(以下に登場する学生は全て仮名です)
腰の脇で拳を握り締め、上半身を反らしながら声を出す足立君。体は小刻みに震え、額には汗がにじんでいます。
教室の最前列で、教室の空気を震わせるような声をだす足立君。その姿をみて、周りの学生たちも自然と勢いづきます。
翔和学園大学部の朝は、名文の音読や歌を歌うことから始まります。
前日までの足立君は、歌の時間になると教室の後ろの方に固まって声を出せないでいる後輩たちの側にいました。後輩たちの背中を押して、教室の前に連れて行こうとしていたのです。
毎日毎日それを繰り返しても、後輩たちはなかなか前に出て行きません。そして、声も出せません。
そんな日々を繰り返していたある日、足立君自身が最前列に立ち、全力で歌い始めたのです。
翔和学園大学部の学生に求めるリーダーシップは、「俺がやる!」「私がやる!」という一言に尽きます。誰かを注意したり指示を出したりすることではなく、周りを奮い立たせるほどにまずは自分が力を出すこと。それが、翔和学園大学部のリーダーシップです。
そして、そんなリーダシップを示せることこそが、「翔和学園大学部の先輩」である証です。
こんな出来事もありました。
体験入学で武術の授業に参加した大田さんが、「ちょっと具合が悪い」と言って椅子に座って見学をしていました。その隣に大学部の渋谷さんが座りました。
渋谷さんは「できることを一緒にやろう」と体験生の大田さんに声をかけました。そして、渋谷さんは椅子に座りながら上半身だけを動かし武術の活動を始めました。それを見た大田さんが一緒に上半身の突きを始めました。
実は、渋谷さん自身も初めは「足が痛い」と言って武術の授業を見学していたのです。
そんな状況の中で渋谷さんは、「出来ることを一緒にやろう」と体験生に声を掛けてくれたのです。
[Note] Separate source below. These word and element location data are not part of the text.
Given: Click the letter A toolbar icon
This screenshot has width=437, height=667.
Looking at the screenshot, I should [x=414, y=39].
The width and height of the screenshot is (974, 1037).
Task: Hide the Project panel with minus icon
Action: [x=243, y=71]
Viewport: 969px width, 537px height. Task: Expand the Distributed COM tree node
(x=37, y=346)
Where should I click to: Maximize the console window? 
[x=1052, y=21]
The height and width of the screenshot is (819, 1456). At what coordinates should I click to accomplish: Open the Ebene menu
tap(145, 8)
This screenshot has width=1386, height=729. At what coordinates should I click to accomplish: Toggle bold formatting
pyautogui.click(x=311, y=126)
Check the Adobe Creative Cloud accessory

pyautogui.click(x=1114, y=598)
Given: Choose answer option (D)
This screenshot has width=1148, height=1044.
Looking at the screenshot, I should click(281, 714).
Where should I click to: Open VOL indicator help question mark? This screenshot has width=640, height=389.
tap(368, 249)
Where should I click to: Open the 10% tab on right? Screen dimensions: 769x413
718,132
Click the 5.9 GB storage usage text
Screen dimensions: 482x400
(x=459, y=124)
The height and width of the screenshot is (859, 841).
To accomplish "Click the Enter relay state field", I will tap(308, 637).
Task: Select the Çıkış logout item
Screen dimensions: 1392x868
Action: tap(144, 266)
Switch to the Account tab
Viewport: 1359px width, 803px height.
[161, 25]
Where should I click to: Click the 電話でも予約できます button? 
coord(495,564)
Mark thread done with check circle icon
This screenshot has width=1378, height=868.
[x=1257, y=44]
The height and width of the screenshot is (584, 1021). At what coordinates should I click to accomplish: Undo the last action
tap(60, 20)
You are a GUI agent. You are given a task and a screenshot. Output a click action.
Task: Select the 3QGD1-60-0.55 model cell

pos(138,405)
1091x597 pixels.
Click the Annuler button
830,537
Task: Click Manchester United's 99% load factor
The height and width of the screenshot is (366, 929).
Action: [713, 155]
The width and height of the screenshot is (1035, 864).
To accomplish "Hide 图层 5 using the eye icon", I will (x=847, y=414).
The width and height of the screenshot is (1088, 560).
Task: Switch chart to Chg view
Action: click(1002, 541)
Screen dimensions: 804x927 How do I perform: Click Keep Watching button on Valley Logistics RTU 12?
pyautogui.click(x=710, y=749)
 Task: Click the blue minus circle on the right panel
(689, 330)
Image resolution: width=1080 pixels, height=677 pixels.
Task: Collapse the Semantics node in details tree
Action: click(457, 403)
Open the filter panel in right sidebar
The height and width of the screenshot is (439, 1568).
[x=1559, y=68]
そのあとの二人は武術の時間を最後までやり切りました。
そして、次の剣術の時間は、二人とも立ち上がって最後までやり切りました。
体験生の大田さんは、朝一番で「今日は体調が悪いから家に帰ります」と言っていたのです。その太田さんが、3時間の体験授業に全て参加し、仮には「楽しかった!来週もまた来ます!」と言って帰って行きました。
先輩は、後輩がいるからこそ「手本を示せるカッコイイ先輩になりたい」というモチベーションを強く持つことが出来ます。そして、実際に「カッコイイ先輩」になれた経験を通じて、自信を深めていきます。
後輩は、「俺がやる!」「私がやる!」と先頭に立ってくれる先輩がいるからこそ、安心して後に続くことが出来ます。そしていずれ、自分が誰かの先輩になれるだけの自信をつけることが出来ます。
そんな風に「先輩力」が受け継がれていくのが、翔和学園大学部の伝統です。